La mise à niveau de l’hôpital public, principal levier de la CMB
Pour pallier les dysfonctionnements relevés, et dans la perspective de la généralisation de l’AMO et son application aux bénéficiaires du RAMED à l’horizon 2022, la Cour des comptes a recommandé au ministère de la santé et de la protection sociale et au ministère de l’économie et des finances de revoir les paramètres de financement de la couverture médicale de base et d’engager une réflexion sur les mécanismes de diversification des ressources et moyens de son financement. Elle a aussi suggéré de mettre en place un cadre de gouvernance de la CMB dans sa globalité et d’instituer une autorité de régulation indépendante dotée des pouvoirs et moyens nécessaires, et adopter un système de veille et de prévention sanitaires et une politique pharmaceutique efficace. Enfin, la Cour a insisté sur l’importance de mettre à niveau l’hôpital public, en tant que principal levier de la couverture médicale de base, et du contrôle du secteur de santé privé.

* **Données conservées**

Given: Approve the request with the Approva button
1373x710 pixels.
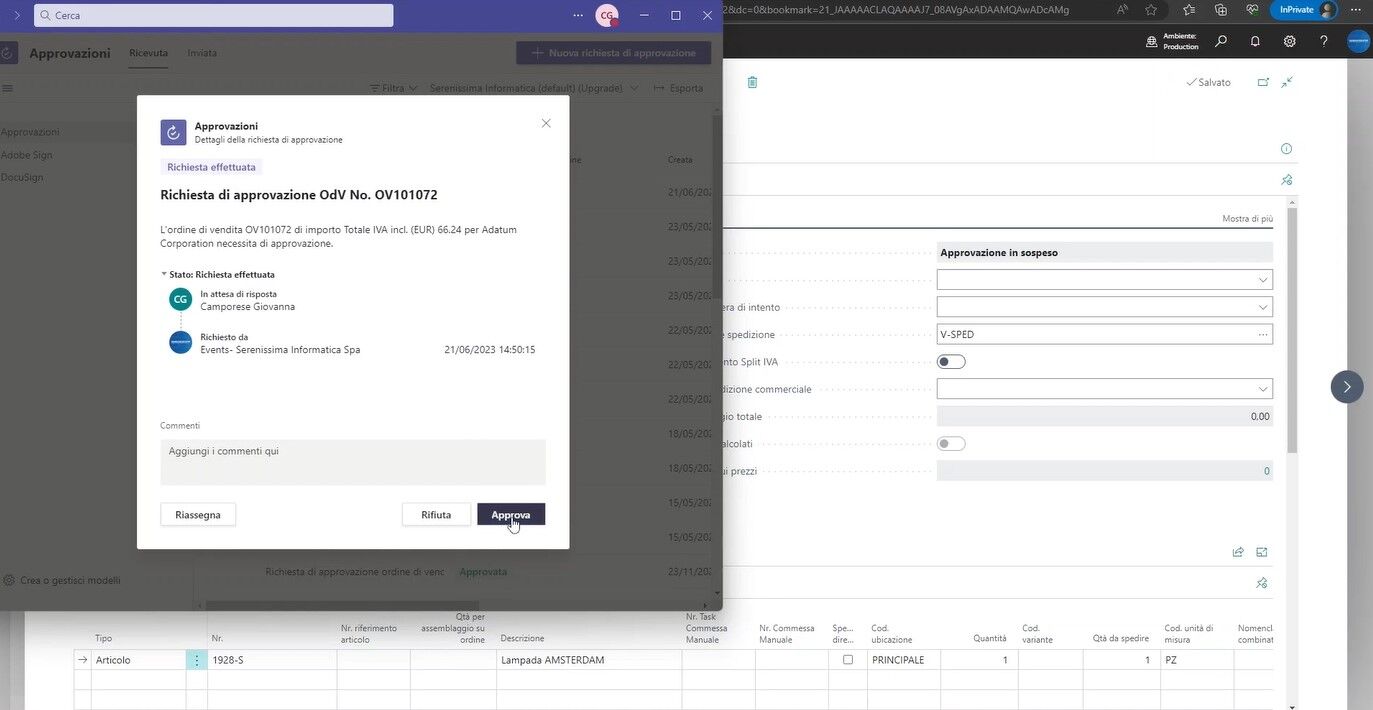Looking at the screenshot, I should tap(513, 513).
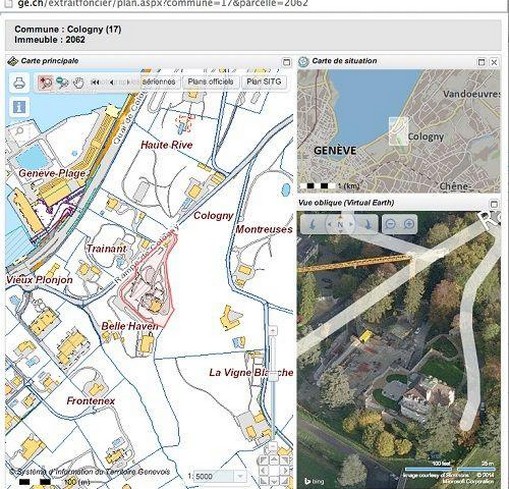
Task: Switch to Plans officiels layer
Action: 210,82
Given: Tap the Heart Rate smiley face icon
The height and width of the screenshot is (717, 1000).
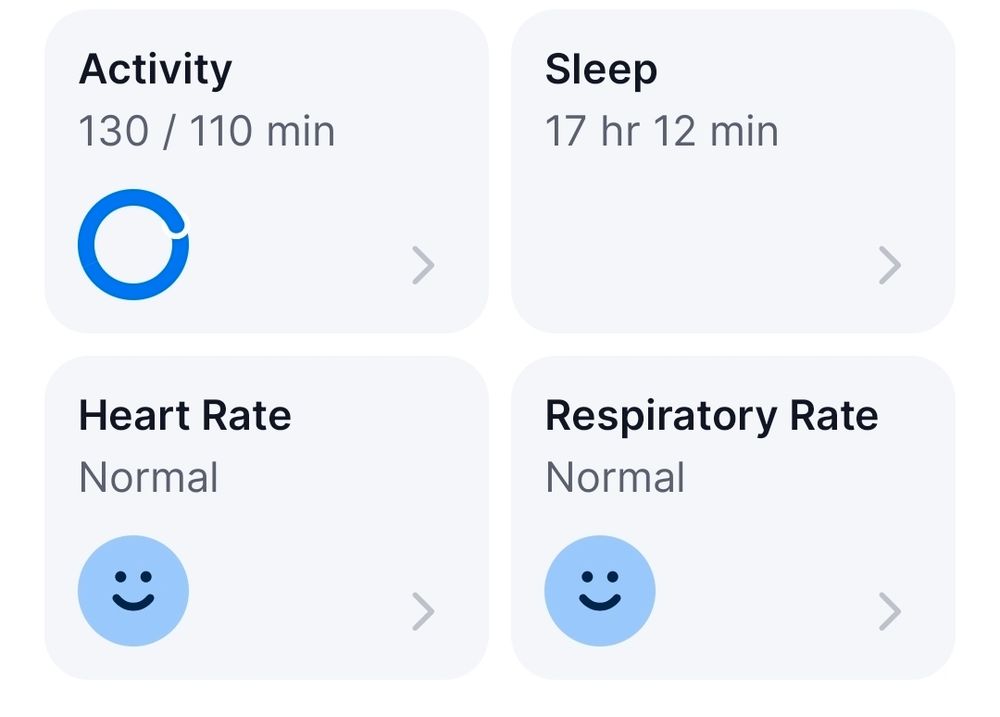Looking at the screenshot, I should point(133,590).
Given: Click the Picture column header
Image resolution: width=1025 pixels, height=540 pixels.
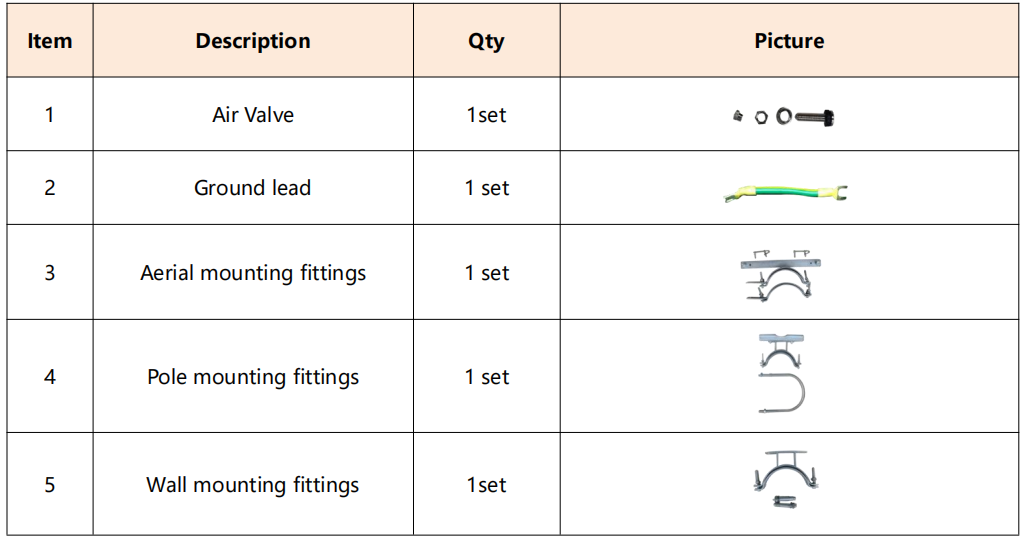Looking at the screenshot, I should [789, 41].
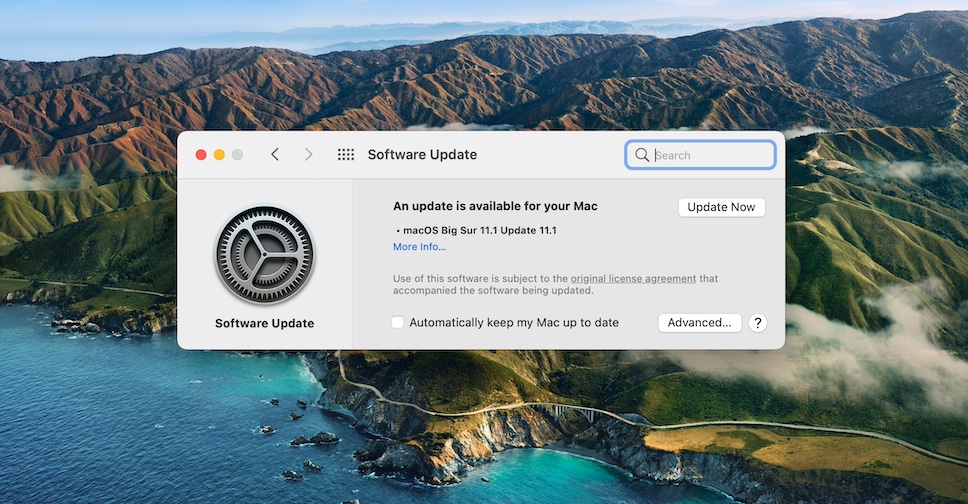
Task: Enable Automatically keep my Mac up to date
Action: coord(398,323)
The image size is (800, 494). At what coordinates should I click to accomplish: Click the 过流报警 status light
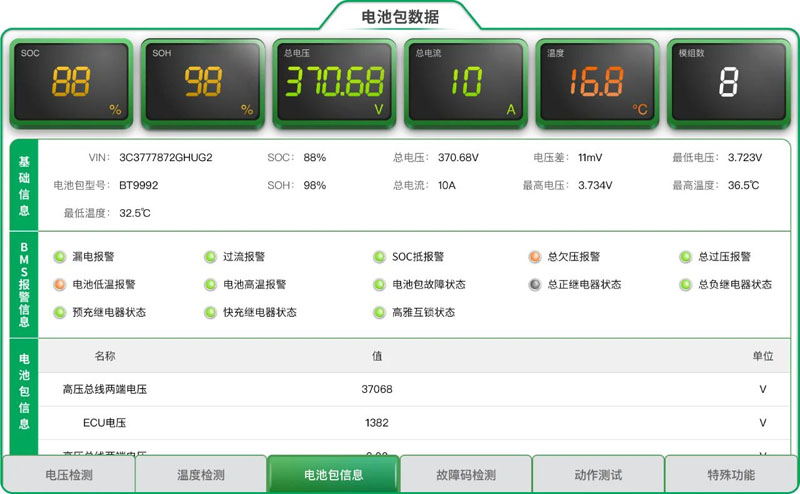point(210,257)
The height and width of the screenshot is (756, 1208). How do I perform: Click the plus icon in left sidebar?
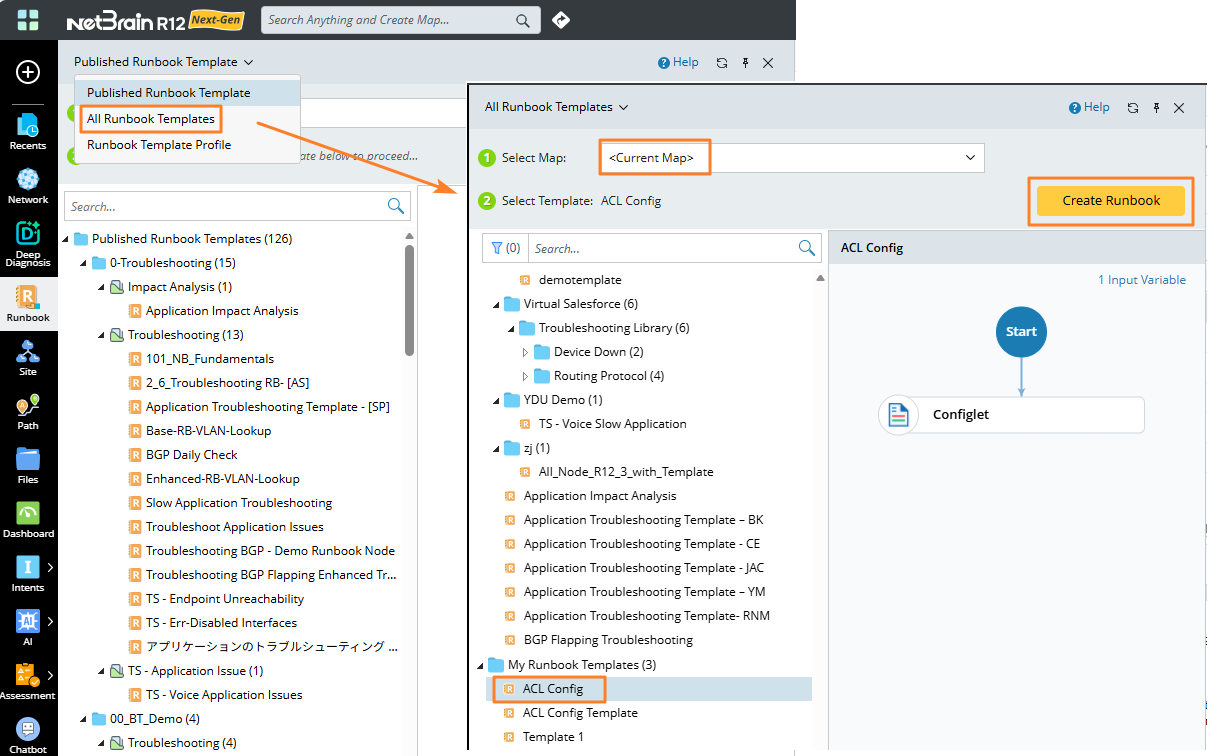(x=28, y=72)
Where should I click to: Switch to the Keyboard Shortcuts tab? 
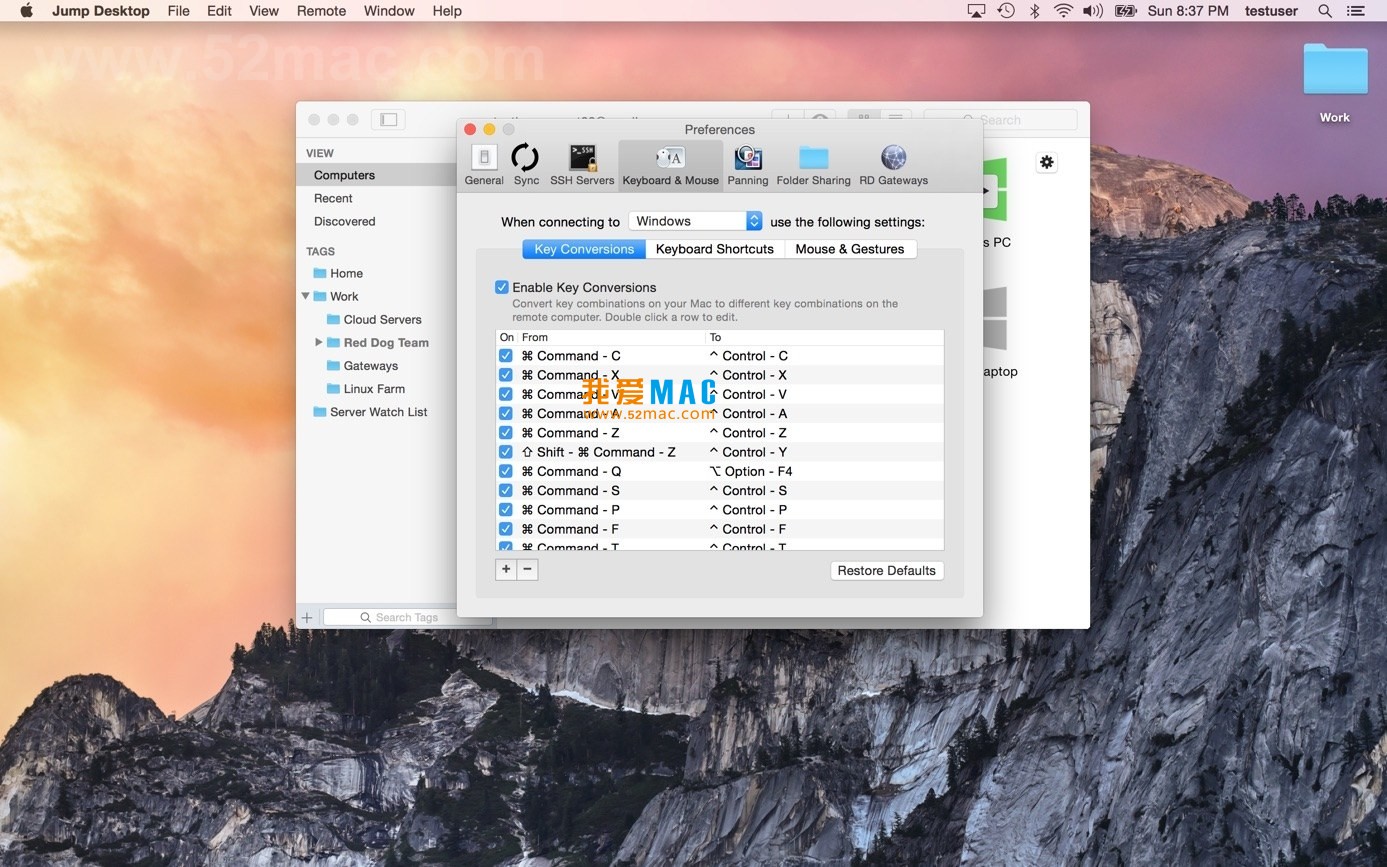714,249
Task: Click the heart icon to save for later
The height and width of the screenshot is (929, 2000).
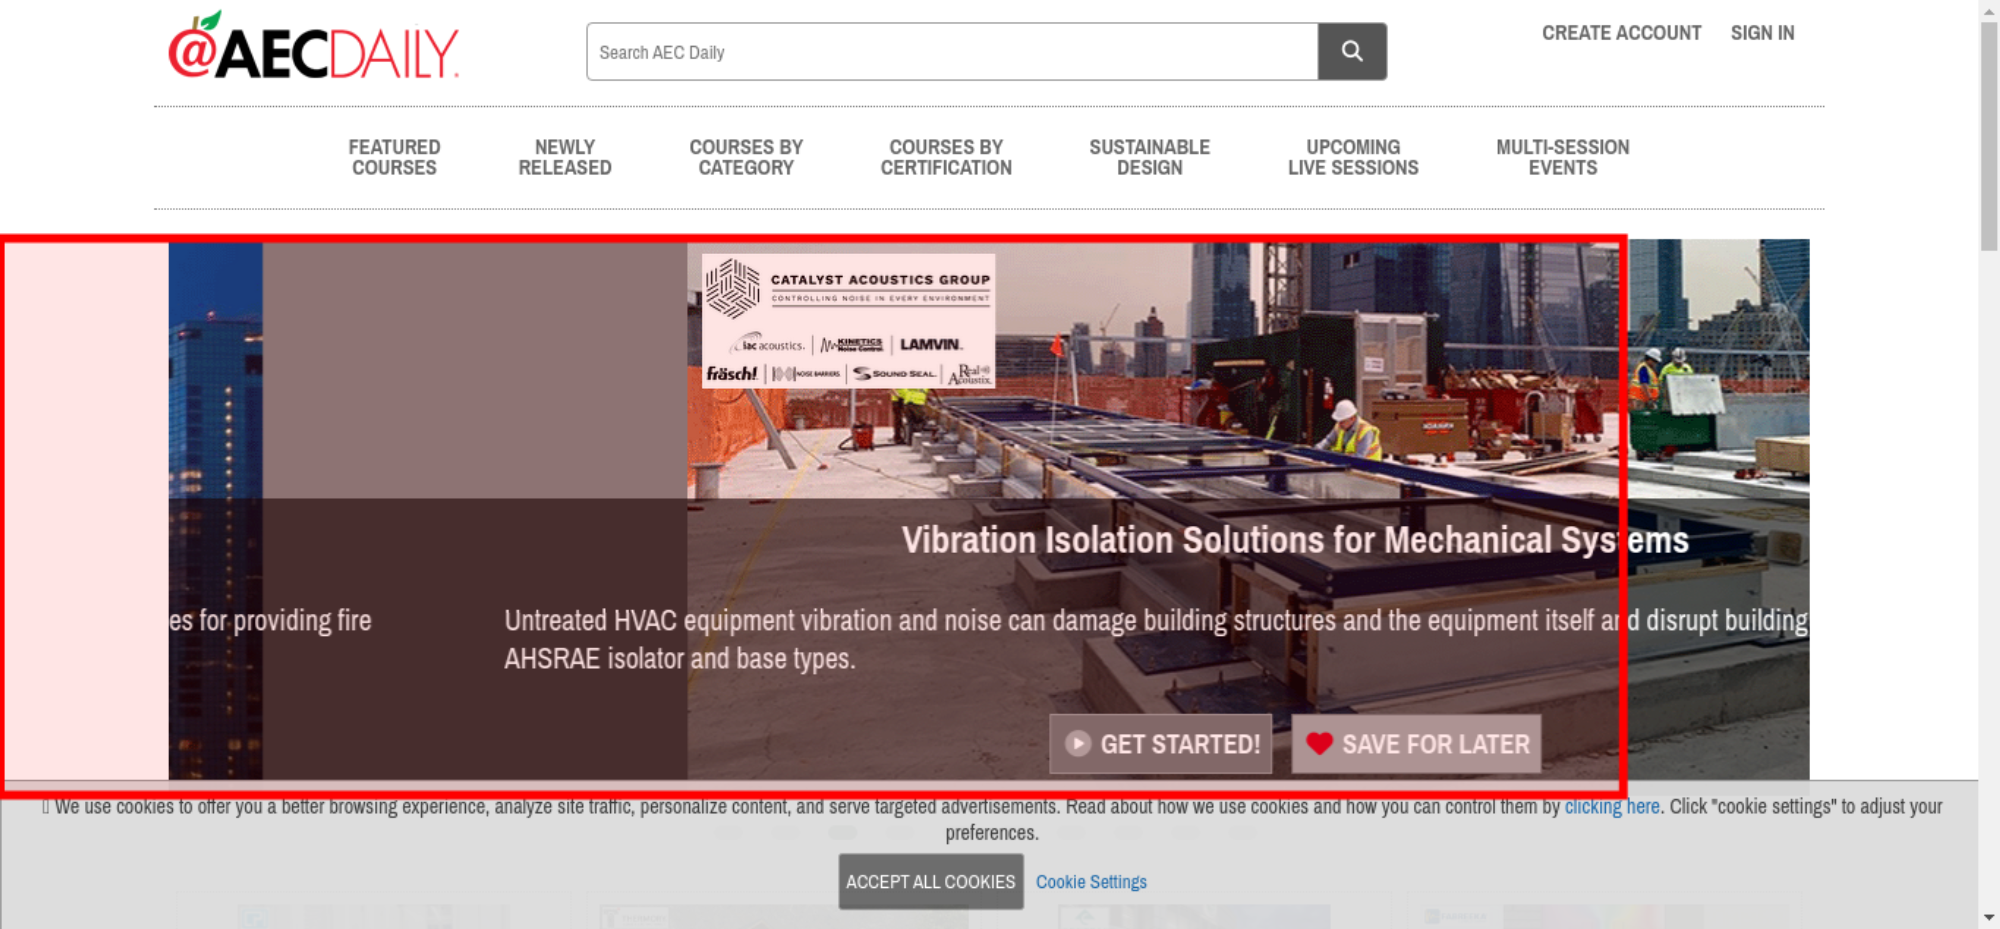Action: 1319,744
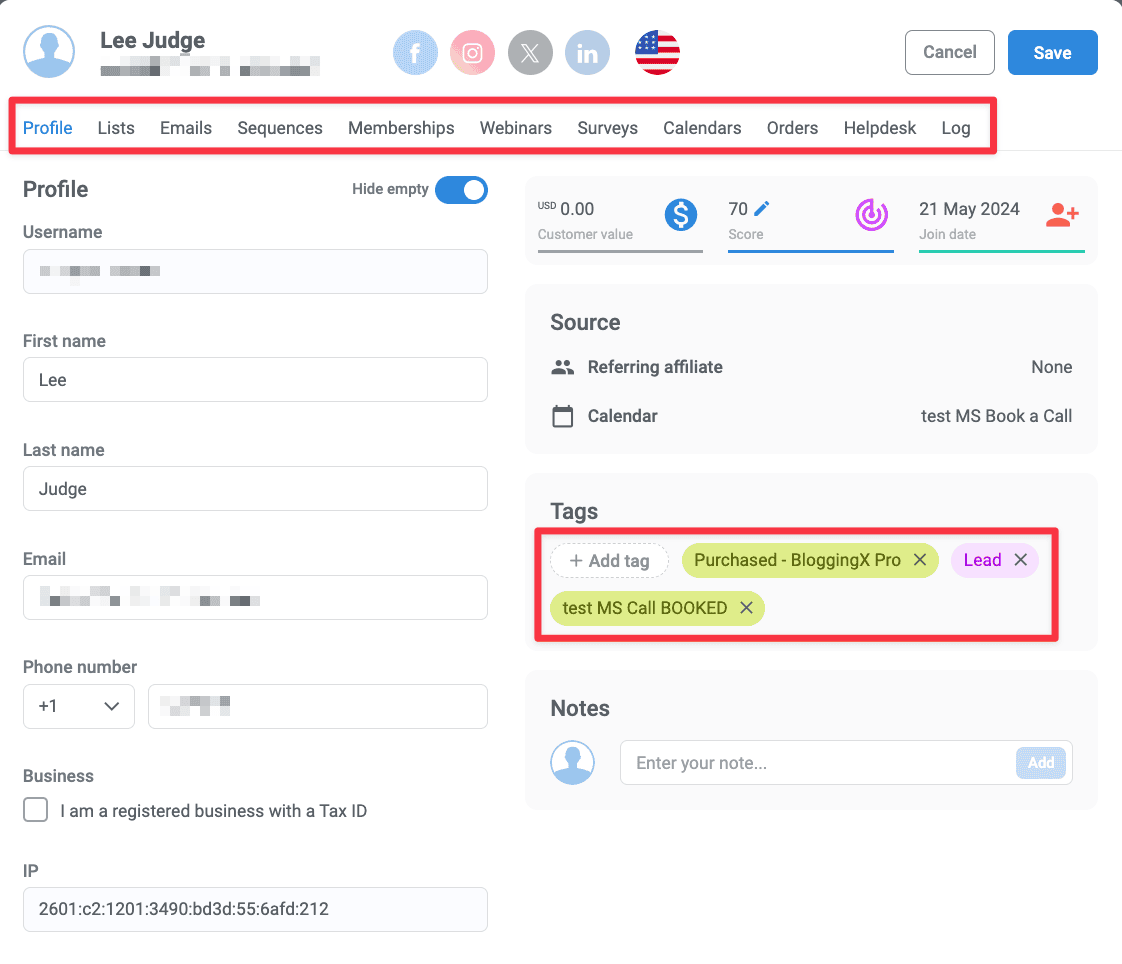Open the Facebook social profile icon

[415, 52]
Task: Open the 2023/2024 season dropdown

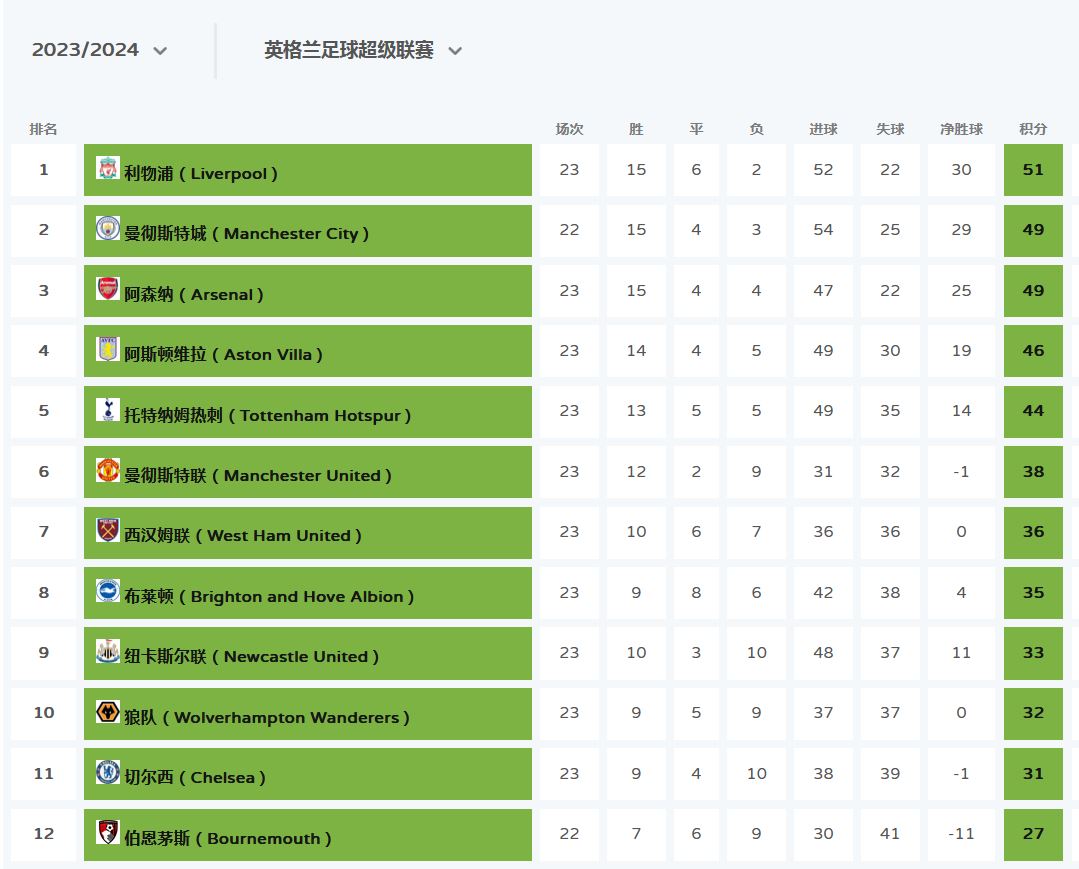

* **CONSIGNES À SUIVRE**
Recopiez en entier, mot pour mot, le texte sur la mise à niveau de l’hôpital public donné plus haut.

* **VOTRE RÉPONSE**
La mise à niveau de l’hôpital public, principal levier de la CMB
Pour pallier les dysfonctionnements relevés, et dans la perspective de la généralisation de l’AMO et son application aux bénéficiaires du RAMED à l’horizon 2022, la Cour des comptes a recommandé au ministère de la santé et de la protection sociale et au ministère de l’économie et des finances de revoir les paramètres de financement de la couverture médicale de base et d’engager une réflexion sur les mécanismes de diversification des ressources et moyens de son financement. Elle a aussi suggéré de mettre en place un cadre de gouvernance de la CMB dans sa globalité et d’instituer une autorité de régulation indépendante dotée des pouvoirs et moyens nécessaires, et adopter un système de veille et de prévention sanitaires et une politique pharmaceutique efficace. Enfin, la Cour a insisté sur l’importance de mettre à niveau l’hôpital public, en tant que principal levier de la couverture médicale de base, et du contrôle du secteur de santé privé.